Несмотря на недостатки, медицинские теории начали немного приближаться к реальности. Работа Луи Пастера (1822–1895) позволила ближе к концу столетия сформулировать «теорию микробов». Однако с ней согласились не все. Рудольф Вирхов (1821–1902), который в 1885 году сделал важный прорыв, доказав, что клетки тела размножаются и этим нанеся смертельный удар по теории самозарождения (см. стр. 131), предположил, что в основе болезни лежат химические вещества. Он обнаружил, что зараженные клетки развиваются из здоровых, но отказывался верить, что причиной могут быть микробы. (Позднее он отказался поверить в дарвиновскую теорию эволюции — см. стр. 152.) Как и следовало ожидать, когда было доказано, что Пастер абсолютно прав, тогда поверили, что все болезни вызываются микробами. Однако некоторые болезни (например рак) можно отнести к биохимическим.
А у теории микробов по-прежнему есть недоброжелатели. В книге «The Blood Poisoners» (Отравители крови) (1965) Лайонел Доул выражает мнение, что вакцинация неэффективна, и единственная причина, по которой все уверены в ее действенности, заключается в том, что бесконечное множество химических производств давят на СМИ, будучи сильно заинтересованными в ортодоксальной медицине.
Конечно, у врачей было бы колоссальное преимущество, если бы они могли на молекулярном уровне противостоять заболеваниям, с которыми имеют дело, встретившись с ними один на один, как и должно быть. Именно это заявляет канадско-швейцарский антрополог Джереми Нарби в своей книге «The Cosmic Serpent: DNA and the Origins of Knowledge» (Космический змей: ДНК и происхождение знаний) (1998): шаманы в дождевых лесах Верхней Амазонки способны сделать это, выпив галлюциногенного чая под названием аяхуаска. Нарби попробовал напиток и обнаружил, что вступил в телепатический разговор с близнецами, похожими на змей, которые были четкой ДНК — они были не только известной двойной спиралью ДНК, но и близнецами, или переплетенными змеями, встречающимися во многих мифологических изображениях во всем мире (как на эмблеме Асклепия, римского бога врачевания). Нарби делает вывод, что они представляют сознание ДНК. Шаманы могут исцелять людей, потому что, выпив аяхуаски и призвав управляемую галлюцинацию, они могут свести свое сознание к молекулярному уровню и таким образом напрямую взаимодействовать с «сущностями» (змеями ДНК) и «дротиками» (которые Нарби отождествляет с вирусами). Конечно, научные круги не восприняли эту информацию всерьез, хотя трое микробиологов, которых Нарби взял с собой в Перу, чтобы они сами получили тот же опыт, были очень впечатлены. О приключении Нарби и троих микробиологов Гленн Суиткес в 2002 году снял 45-минутный документальный фильм «Night of the Liana» (Ночь лианы), который имел фантастический успех.

- **ЗАДАНИЕ**:
Перепишите без изменений отрывок из текста о теории микробов: начните с места, где стоят слова «Несмотря на недостатки, медицинские», и остановитесь после слов «отнести к биохимическим.».

- **СОБРАННЫЕ ДАННЫЕ**:
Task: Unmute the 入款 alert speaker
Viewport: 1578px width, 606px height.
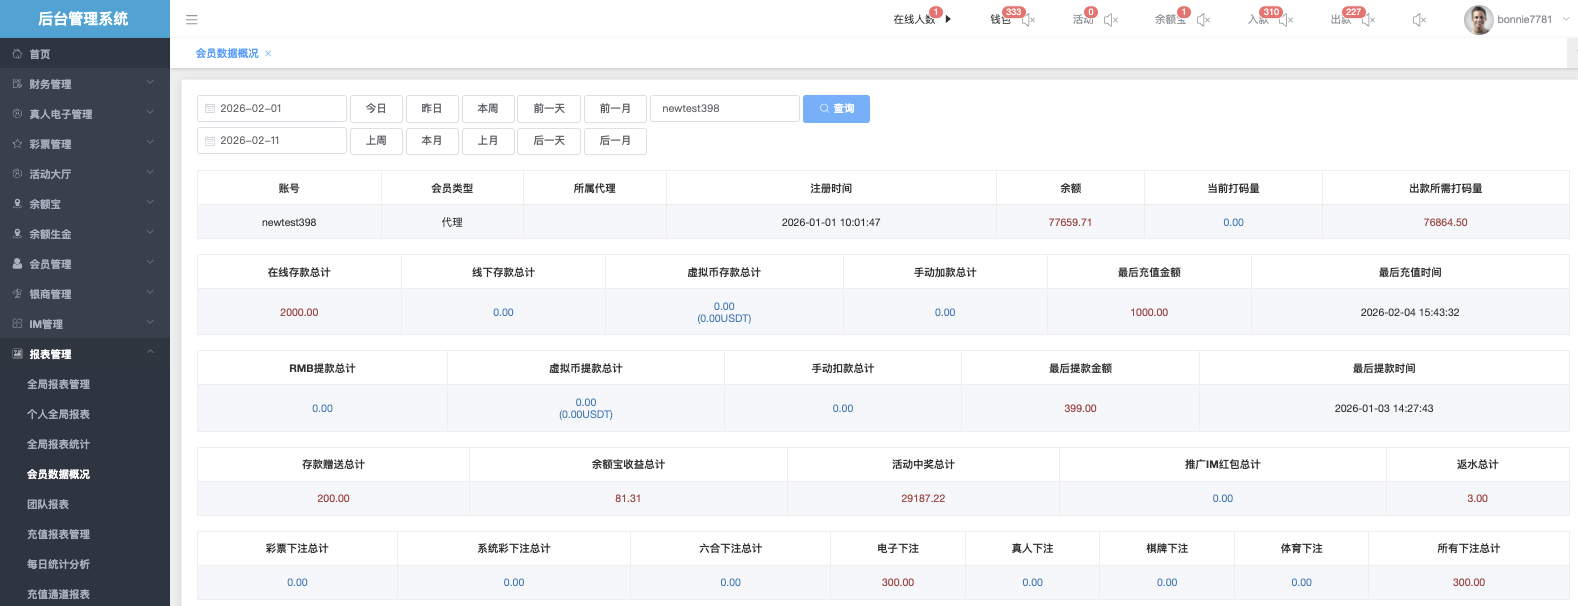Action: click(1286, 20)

- **МЕСТО ДЛЯ ОТВЕТА**:
Несмотря на недостатки, медицинские теории начали немного приближаться к реальности. Работа Луи Пастера (1822–1895) позволила ближе к концу столетия сформулировать «теорию микробов». Однако с ней согласились не все. Рудольф Вирхов (1821–1902), который в 1885 году сделал важный прорыв, доказав, что клетки тела размножаются и этим нанеся смертельный удар по теории самозарождения (см. стр. 131), предположил, что в основе болезни лежат химические вещества. Он обнаружил, что зараженные клетки развиваются из здоровых, но отказывался верить, что причиной могут быть микробы. (Позднее он отказался поверить в дарвиновскую теорию эволюции — см. стр. 152.) Как и следовало ожидать, когда было доказано, что Пастер абсолютно прав, тогда поверили, что все болезни вызываются микробами. Однако некоторые болезни (например рак) можно отнести к биохимическим.